**EXERCISE REQUIREMENTS:** All of the records below should be retyped exactly, with no pictures included.
+ + + + +
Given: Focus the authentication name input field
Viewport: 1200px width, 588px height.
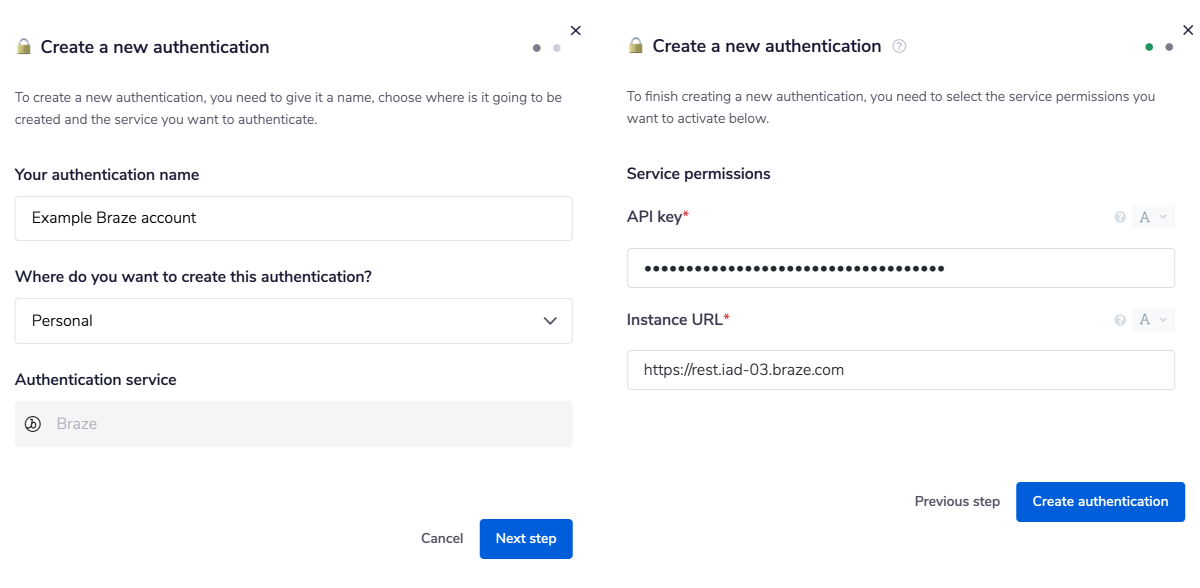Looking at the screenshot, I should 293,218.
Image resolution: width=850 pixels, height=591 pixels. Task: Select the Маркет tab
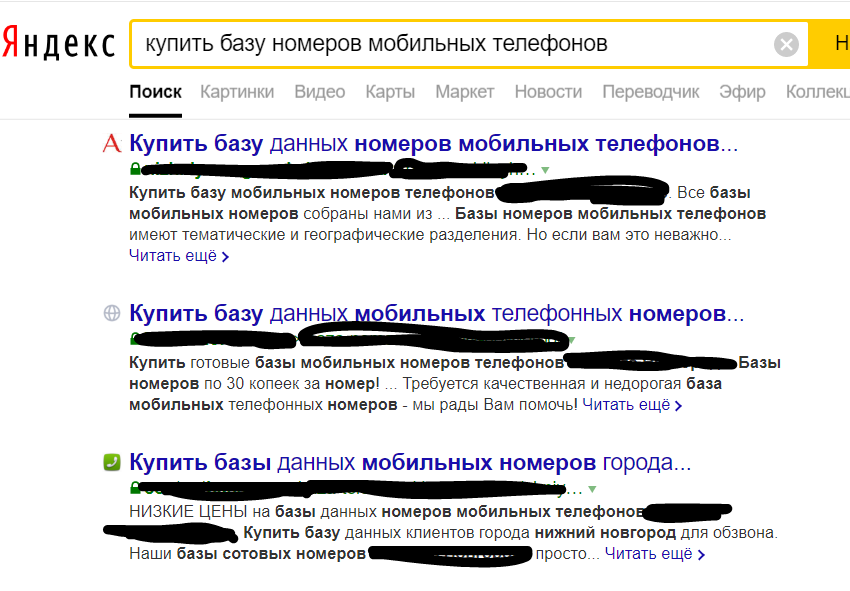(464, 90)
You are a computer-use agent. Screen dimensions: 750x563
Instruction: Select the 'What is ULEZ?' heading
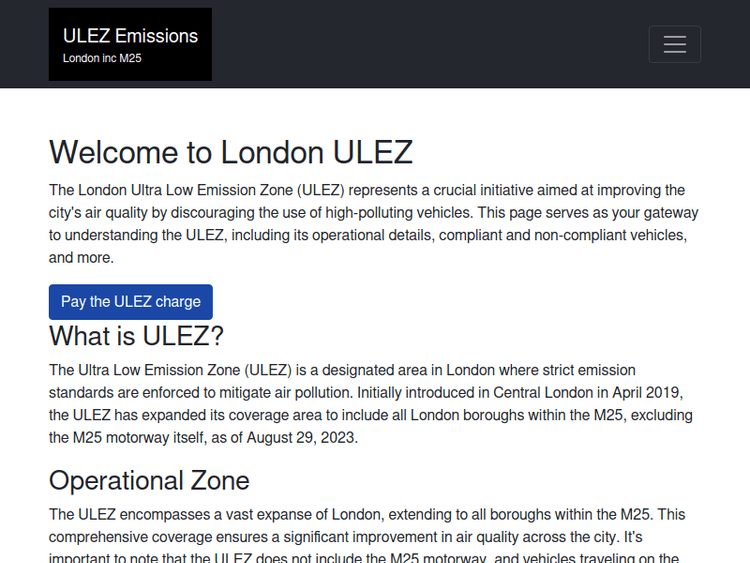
+ + + + +
**REPLY TO THE TASK:**
Given: Focus the authentication name input field
Viewport: 1200px width, 588px height.
Looking at the screenshot, I should 293,218.
Image resolution: width=850 pixels, height=591 pixels. Task: Select the Маркет tab
(464, 90)
You are a computer-use agent. Screen dimensions: 750x563
Instruction: Select the 'What is ULEZ?' heading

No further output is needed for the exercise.